Vladimir Putin, the Russian president, yesterday named one of his long-standing political rivals to a senior cabinet position, easing the way for a pro-Kremlin candidate to be elected as governor of St Petersburg.

Following a special meeting of parliamentarians in St Petersburg, Mr Putin said Vladimir Yakovlev, the city's current governor, would become one of the federal government's six deputy prime ministers, in charge of housing utilities, construction and architecture.

The appointment continues a pattern of high-profile nominations by Mr Putin during his period in office, where he has preferred to find face-saving new jobs for those he wants to remove. This reflects both the limits of his own power and the absence of alternative strong candidates.

It comes despite Mr Putin's open criticism of Mr Yakovlev, who beat the late Anatoly Sobchak, Mr Putin's political mentor, to the governorship in 1996. Mr Yakovlev won re-election, and continues to wield strong influence in the city.

In recent months Mr Putin appointed Yevgeny Nazdratenko, former governor of the Primorsk region in Russia's far east, first as head of the State Fisheries Committee and then as a deputy head of the State Security Council.

Boris Makarenko, deputy director of the Centre for Political Technologies, a Moscow consultancy, said: "It is not in Putin's style to send a man packing without a severance fee."

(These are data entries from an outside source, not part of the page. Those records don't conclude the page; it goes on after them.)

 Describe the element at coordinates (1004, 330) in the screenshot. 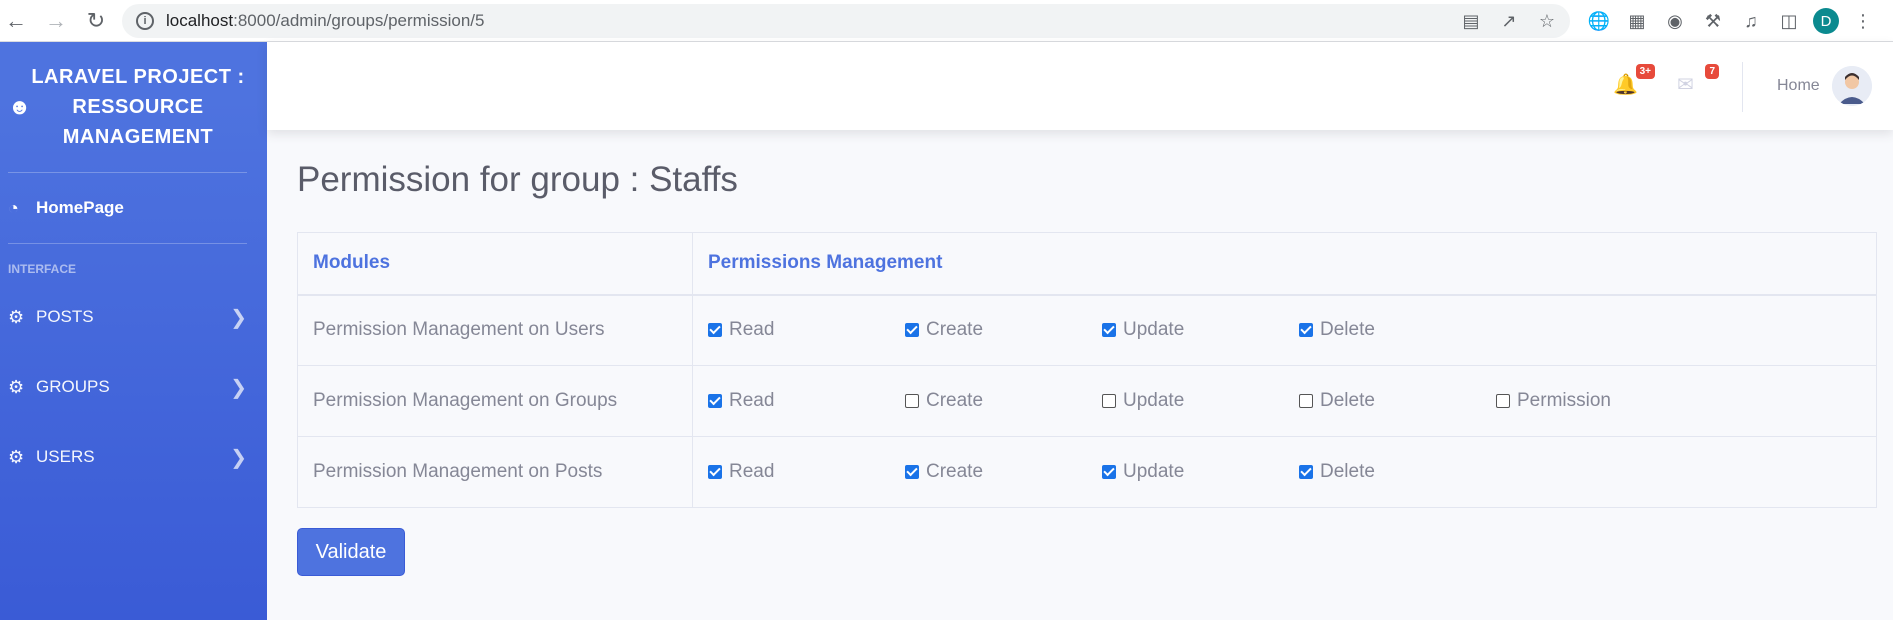

I see `perm-users-create: Create` at that location.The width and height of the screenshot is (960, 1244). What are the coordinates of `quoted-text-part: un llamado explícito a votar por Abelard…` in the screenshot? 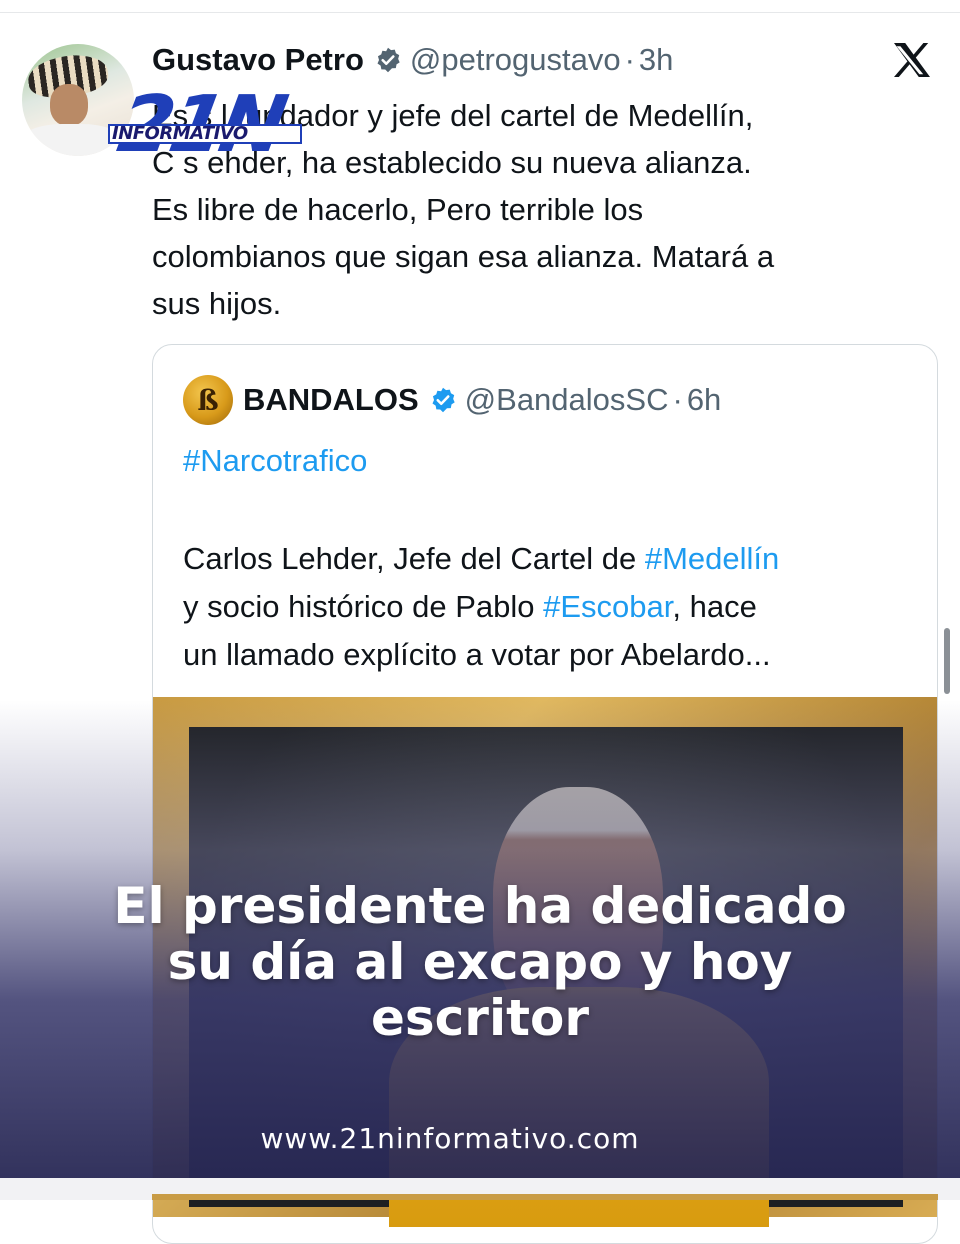 It's located at (477, 654).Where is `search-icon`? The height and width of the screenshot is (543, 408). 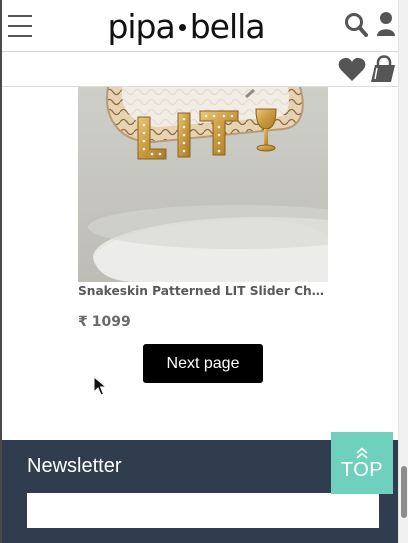
search-icon is located at coordinates (356, 25).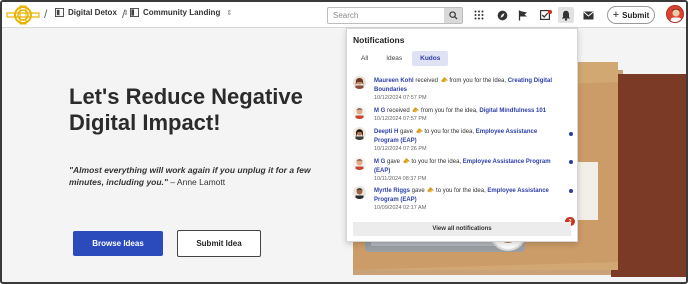 The height and width of the screenshot is (284, 688). I want to click on compass-icon, so click(502, 15).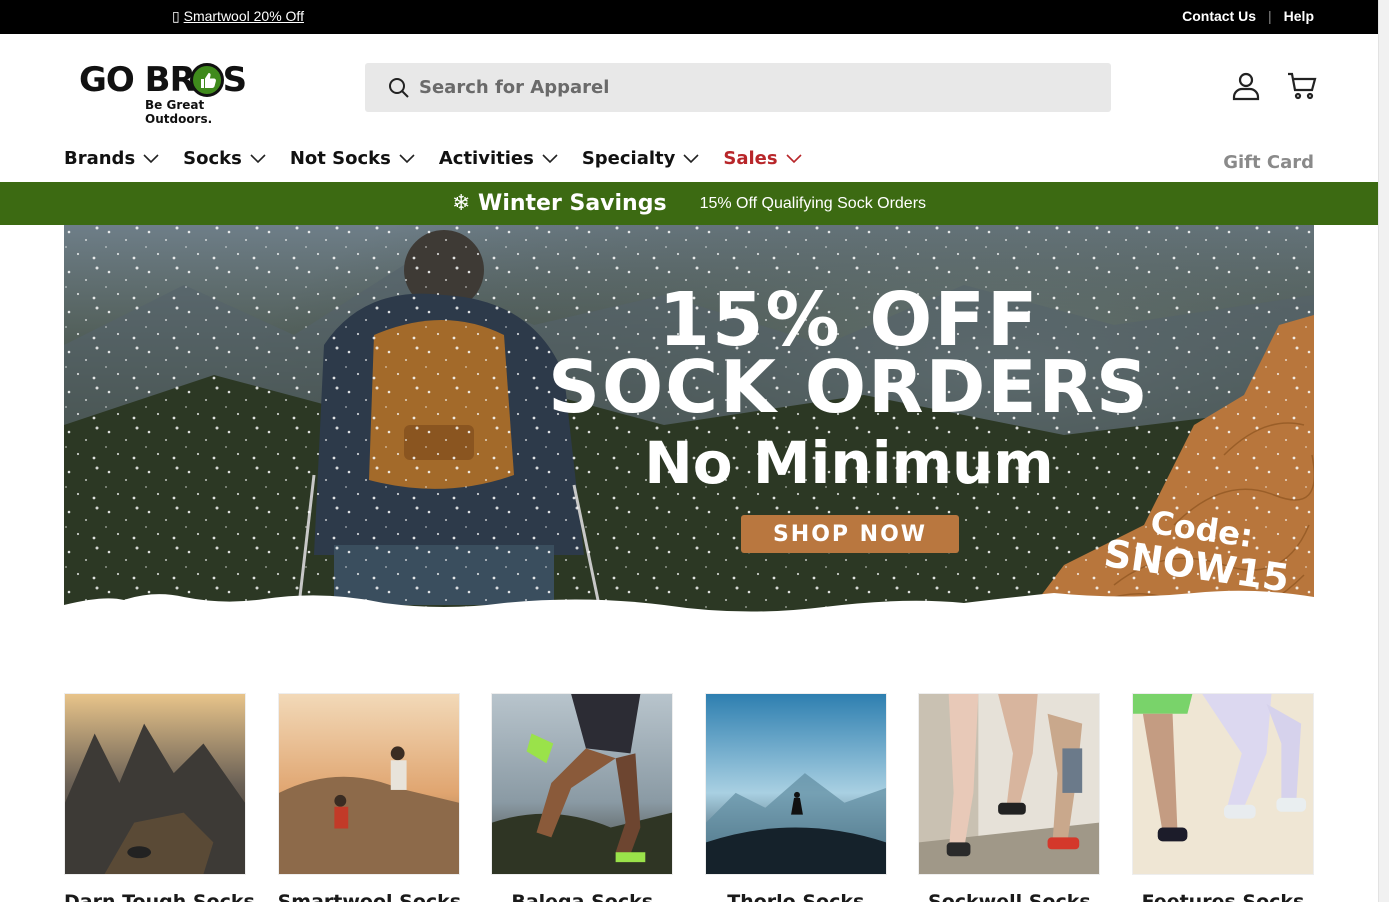 The image size is (1389, 902). I want to click on category-tile: Smartwool Socks, so click(370, 798).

However, he stressed that utility reform would prove a difficult challenge for Mr Yakovlev, who may clash with Anatoly Chubais, the tough manager in charge of UES, the state electricity monopoly. Mr Chubais recently assumed the additional mandate of reforming much of the utilities sector.

Mr Makarenko added that Mr Yakovlev's own mandate could also be short, since it would be subject to confirmation by parliament next April.

In the meantime it opens the possibility of a more pro-Kremlin candidate to compete for the governorship of St Petersburg, Mr Putin's native city. He recently named Valentina Matvienko as his presidential representative for the region, and she is already being discused as a likely replacement.

Analysts argue that Mr Nazdratenko remains a powerful, popular and well-connected figure in the far east, who could risk running for governor against the Kremlin's wishes, and win.

He often played on nationalistic fears, whipping up sentiment against the fast-growing Chinese population just across the border. He also stood out against any plans to return the contested Kurile Islands to Japan.